Viel Zeit zum Innehalten blieb nach der Übernahme nicht. Der Betriebsalltag mit Melken, Füttern und Versorgen der Tiere bestimmte schnell den Rhythmus. „Es gibt immer mal noch Fragen, wo ist welcher Schieber oder wo ist welcher Anschluss“, gesteht Christian Karp. Doch das Fundament stimmt: Der Großteil des Personals ist geblieben, die Erfahrung ebenso.
Familienbetrieb mit historischen Wurzeln
Die Liebe zur Milchviehhaltung ist bei den Karps tief verwurzelt. Im Sommer 1991 zog Vater Ernst Johannes Karp nach Kraak – der Anfang war bescheiden mit einem Wohnwagen, später dem Pförtnerhäuschen. Viel Improvisation, harte Arbeit und Unsicherheiten prägten die Anfangsjahre. Doch die Familie hielt durch, modernisierte Ställe und vergrößerte die Herde kontinuierlich.
Heute bewirtschaftet die Familie rund 2000 Milchkühe im Stammbetrieb in Kraak. Seit 2004 führt Christian Karp den Hof gemeinsam mit seiner Frau Christiane, Tochter Greta und Schwester Katharina Haenning. Für sie ist Landwirtschaft ein echtes Familienprojekt mit allen Höhen und Tiefen.
Verantwortung für die Region
Die Übernahme bedeutet für Christian Karp nicht nur betriebswirtschaftliche Verantwortung, sondern auch gesellschaftliche Verpflichtung. „Wir sind zwar neue Gesichter für so manche Bürger, aber schon vor uns hat der Betrieb die Region unterstützt und wir werden das auch weiterhin tun“, versichert der Landwirt.
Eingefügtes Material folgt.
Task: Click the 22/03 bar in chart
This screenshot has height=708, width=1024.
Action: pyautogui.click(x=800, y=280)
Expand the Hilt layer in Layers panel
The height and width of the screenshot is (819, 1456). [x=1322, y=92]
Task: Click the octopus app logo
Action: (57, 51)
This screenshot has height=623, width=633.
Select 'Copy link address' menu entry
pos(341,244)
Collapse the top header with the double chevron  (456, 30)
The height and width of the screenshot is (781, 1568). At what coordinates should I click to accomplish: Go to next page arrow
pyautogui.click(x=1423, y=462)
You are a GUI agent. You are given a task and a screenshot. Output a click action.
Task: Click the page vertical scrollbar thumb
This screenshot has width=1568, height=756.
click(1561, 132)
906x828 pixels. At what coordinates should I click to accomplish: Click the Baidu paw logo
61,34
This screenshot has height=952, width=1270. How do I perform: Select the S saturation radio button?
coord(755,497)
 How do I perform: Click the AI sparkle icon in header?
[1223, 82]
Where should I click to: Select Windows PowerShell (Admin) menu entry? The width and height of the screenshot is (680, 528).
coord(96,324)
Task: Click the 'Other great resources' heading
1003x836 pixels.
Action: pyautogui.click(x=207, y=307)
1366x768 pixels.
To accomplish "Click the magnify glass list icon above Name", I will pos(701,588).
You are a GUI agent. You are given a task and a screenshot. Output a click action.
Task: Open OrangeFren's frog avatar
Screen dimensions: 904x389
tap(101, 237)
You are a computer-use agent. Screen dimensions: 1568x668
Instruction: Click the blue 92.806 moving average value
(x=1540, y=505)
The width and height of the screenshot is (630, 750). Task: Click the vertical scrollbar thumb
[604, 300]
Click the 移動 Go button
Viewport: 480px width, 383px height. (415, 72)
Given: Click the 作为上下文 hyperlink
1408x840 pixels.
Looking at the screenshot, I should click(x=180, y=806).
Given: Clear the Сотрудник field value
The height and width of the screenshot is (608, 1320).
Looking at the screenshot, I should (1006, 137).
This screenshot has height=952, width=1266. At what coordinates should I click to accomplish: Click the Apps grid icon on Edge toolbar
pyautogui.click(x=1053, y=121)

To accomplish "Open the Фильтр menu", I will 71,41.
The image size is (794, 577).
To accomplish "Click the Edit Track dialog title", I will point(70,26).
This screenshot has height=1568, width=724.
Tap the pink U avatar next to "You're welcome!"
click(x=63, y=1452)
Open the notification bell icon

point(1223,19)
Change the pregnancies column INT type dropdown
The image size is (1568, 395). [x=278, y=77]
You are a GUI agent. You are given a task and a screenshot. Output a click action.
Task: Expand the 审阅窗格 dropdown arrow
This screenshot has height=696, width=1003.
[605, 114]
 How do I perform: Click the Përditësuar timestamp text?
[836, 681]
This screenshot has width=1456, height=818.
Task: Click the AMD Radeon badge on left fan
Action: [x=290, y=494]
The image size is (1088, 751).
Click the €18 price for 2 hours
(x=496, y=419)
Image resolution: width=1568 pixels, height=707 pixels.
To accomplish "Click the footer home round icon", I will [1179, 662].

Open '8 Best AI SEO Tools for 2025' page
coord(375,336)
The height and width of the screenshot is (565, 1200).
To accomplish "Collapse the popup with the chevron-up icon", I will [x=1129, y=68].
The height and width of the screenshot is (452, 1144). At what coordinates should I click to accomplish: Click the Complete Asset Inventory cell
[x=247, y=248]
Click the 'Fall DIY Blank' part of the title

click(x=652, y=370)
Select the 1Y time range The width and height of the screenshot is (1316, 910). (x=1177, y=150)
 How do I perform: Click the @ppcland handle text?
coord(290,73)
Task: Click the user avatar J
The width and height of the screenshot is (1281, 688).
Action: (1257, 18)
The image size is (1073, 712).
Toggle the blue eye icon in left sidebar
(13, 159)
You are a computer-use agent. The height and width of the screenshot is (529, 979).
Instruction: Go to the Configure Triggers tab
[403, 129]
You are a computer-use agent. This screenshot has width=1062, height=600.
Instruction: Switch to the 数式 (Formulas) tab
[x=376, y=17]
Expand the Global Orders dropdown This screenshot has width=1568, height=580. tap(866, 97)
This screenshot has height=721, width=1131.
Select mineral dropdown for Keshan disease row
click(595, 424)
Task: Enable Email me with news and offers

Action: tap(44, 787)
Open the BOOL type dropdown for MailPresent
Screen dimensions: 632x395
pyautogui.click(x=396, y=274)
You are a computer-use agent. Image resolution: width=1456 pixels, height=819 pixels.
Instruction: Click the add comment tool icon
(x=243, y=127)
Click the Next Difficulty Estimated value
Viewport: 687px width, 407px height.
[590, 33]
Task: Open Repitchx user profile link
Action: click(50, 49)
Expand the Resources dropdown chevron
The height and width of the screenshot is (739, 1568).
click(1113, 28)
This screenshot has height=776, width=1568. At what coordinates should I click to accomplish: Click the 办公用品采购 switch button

Die Verbundenheit mit der Region und ihren Menschen ist ihm wichtig.
Zurück im Stall wirkt alles vertraut und zeitlos. Die Holsteiner kauen gelassen, ruhen sich aus und stehen in ihrer gewohnten Umgebung. Während sich Strukturen ändern, Namen wechseln und Betriebe wachsen, bleibt eines konstant: Die ruhige Gewissheit, dass hier Menschen arbeiten, die genau wissen, warum sie tun, was sie tun. Oder wie Christian Karp es formuliert: „weil sie einfach Bock drauf haben“.